We have a question from Sue Tolleson-Rinehart. Please state your organization.

Ms. Rinehart

Good morning. I’m calling from the UNC CERTs at the University of North Carolina at Chapel Hill. The UNC CERTs is the nation’s only center for education and research on therapeutics devoted to pediatric therapeutics use. We have a global concern. Children are not small adults, as we all know, and the history of concern for the protection of children as human subjects, combined with an absence of obvious economic incentive has in the past significantly reduced the number of drugs actually labeled for pediatric indications. If you put these two things together you see an urgent need for more and more pediatric therapeutics effectiveness research of all kinds for all conditions affecting children. Recent legislation has improved this situation somewhat. But even now by the FDA’s count, 50 to 75 percent of drugs used to treat the pediatric population are not labeled for pediatric use. We need more comparative effectiveness research and pediatric therapeutic use across the board.
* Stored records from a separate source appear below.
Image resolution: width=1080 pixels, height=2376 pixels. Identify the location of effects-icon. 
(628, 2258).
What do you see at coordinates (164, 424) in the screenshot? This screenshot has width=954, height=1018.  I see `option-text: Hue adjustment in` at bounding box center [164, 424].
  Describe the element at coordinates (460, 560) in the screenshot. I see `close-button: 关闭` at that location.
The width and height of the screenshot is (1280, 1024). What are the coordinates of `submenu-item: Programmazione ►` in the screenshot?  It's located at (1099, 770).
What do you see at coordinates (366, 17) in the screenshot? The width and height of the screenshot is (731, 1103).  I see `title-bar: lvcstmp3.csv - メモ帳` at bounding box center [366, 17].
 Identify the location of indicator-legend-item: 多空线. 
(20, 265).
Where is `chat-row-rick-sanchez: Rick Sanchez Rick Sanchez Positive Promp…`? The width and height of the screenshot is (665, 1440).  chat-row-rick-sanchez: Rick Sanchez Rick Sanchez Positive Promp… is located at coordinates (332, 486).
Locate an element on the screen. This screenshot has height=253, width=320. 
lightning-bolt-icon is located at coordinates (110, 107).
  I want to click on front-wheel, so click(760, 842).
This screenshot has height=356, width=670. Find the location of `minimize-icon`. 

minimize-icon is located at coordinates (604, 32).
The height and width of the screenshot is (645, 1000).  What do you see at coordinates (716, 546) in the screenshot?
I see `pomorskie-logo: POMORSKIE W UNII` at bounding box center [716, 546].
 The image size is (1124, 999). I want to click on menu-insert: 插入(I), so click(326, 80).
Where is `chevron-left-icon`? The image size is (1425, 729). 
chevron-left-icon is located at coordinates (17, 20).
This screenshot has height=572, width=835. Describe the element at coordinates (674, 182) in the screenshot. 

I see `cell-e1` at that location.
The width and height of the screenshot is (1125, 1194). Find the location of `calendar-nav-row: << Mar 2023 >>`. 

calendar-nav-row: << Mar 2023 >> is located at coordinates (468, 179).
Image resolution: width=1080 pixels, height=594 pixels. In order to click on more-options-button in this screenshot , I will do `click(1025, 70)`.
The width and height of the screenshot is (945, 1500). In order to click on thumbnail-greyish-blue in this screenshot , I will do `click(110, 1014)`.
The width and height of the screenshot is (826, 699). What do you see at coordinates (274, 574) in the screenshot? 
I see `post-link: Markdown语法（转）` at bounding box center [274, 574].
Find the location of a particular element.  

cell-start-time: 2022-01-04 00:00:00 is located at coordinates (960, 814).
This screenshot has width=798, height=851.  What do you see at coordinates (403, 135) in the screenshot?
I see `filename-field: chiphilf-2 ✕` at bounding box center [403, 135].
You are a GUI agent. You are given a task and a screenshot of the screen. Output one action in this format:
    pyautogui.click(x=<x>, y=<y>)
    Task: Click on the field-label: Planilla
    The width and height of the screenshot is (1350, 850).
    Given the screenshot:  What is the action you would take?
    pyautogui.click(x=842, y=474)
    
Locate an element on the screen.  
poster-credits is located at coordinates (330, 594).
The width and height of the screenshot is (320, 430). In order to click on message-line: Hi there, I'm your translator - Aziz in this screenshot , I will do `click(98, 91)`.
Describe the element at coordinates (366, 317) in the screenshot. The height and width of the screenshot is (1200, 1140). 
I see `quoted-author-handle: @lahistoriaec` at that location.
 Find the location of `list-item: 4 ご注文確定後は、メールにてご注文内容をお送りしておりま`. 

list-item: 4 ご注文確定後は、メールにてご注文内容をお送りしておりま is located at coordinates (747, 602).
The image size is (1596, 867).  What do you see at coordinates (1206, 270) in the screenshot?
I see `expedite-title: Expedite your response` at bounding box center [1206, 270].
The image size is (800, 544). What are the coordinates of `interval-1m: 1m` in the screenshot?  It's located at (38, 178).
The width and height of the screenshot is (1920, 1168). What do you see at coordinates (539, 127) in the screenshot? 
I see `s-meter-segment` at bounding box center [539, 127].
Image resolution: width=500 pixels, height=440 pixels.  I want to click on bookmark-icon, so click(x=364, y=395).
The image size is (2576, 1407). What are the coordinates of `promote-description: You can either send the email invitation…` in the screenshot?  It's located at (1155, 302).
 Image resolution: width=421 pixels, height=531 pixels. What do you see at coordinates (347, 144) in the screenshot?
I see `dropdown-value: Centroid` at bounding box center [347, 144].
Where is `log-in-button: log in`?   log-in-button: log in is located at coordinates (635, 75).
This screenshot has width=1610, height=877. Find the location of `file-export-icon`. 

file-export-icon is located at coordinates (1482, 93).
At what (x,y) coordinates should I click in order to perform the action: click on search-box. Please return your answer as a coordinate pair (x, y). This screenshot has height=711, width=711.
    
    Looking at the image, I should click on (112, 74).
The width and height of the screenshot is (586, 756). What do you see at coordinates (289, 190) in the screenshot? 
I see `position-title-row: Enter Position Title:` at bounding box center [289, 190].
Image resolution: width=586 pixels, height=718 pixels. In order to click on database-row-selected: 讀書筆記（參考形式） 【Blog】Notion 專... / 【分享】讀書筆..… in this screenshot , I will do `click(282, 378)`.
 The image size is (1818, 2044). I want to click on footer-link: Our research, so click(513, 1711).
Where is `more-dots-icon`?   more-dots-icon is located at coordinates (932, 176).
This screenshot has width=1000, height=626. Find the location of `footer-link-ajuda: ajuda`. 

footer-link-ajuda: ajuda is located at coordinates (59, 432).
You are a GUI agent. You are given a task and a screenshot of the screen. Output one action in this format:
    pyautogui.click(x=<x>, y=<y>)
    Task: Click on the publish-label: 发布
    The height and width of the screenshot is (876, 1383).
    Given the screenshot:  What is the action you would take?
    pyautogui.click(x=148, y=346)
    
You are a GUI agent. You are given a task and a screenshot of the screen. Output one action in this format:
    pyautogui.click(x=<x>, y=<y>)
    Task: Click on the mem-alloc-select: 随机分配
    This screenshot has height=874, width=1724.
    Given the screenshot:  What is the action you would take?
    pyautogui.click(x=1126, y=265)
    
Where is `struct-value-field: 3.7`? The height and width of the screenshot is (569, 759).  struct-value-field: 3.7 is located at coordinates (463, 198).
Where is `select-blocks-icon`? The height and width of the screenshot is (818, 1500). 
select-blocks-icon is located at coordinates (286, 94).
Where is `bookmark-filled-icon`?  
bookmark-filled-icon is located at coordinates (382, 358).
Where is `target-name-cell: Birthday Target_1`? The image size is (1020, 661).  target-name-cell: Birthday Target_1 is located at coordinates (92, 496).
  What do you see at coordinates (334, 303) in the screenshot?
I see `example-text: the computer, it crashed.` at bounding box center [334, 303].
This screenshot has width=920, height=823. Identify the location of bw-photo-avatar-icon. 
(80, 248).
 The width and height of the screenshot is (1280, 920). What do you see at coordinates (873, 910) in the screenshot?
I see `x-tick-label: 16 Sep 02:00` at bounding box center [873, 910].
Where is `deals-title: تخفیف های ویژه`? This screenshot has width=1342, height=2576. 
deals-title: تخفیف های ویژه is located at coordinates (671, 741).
Now to three more specific questions related to SCHIP. North Carolina like many other states, created a separate SCHIP program. Now, like other states again, it is moving at least some of its SCHIP age groups into Medicaid in an effort to reduce costs and increase enrollment. This change and general questions of delivery of high quality care to SCHIP-eligible children suggests several areas of research, not restricted to diseases or conditions, but for questions of therapeutic use generally. North Carolina is presently experimenting with a voluntary academic detailing program to reduce Medicaid drug costs with the ultimate goal of moving toward an effective formulary. We urge more systematic research on the comparative effectiveness and cost effectiveness of drugs both common and more exotic used to treat children and the effectiveness of the use of formularies to improve quality and efficiency, and perhaps to standardize pediatric treatment. Our State’s Medicaid primary care managed care structure which is now beginning to include SCHIP-eligible children under the age of six is experimenting with the use of standing orders for prescriptions to transfer prescriptions to appropriate in-network medications so long as there’s no clinical reason not to do so to reduce cost and improve effectiveness. We urge more research on strategies such as the use of standing orders to evaluate comparative effectiveness and to improve quality and efficiency. And finally, in North Carolina, specialists, pediatricians, and others, will be reimbursed 30 percent less in the Medicaid fee schedule than under the SCHIP schedule as it had been constituted. As SCHIP-eligible children under the age of six are moved into an expanded Medicaid program, will this change reduce the incentive for specialists to see children in these public programs? The literature does suggest that such reductions in incentives can reduce access to care. So we urge more research on such questions of access to pediatric specialty care for children relying on public programs as a part of the larger consideration of effective care. And the UNC CERTs thanks HHS and AHRQ for this opportunity to participate this morning in the discussion on ways to make care of our nation’s children more effective. Thank you.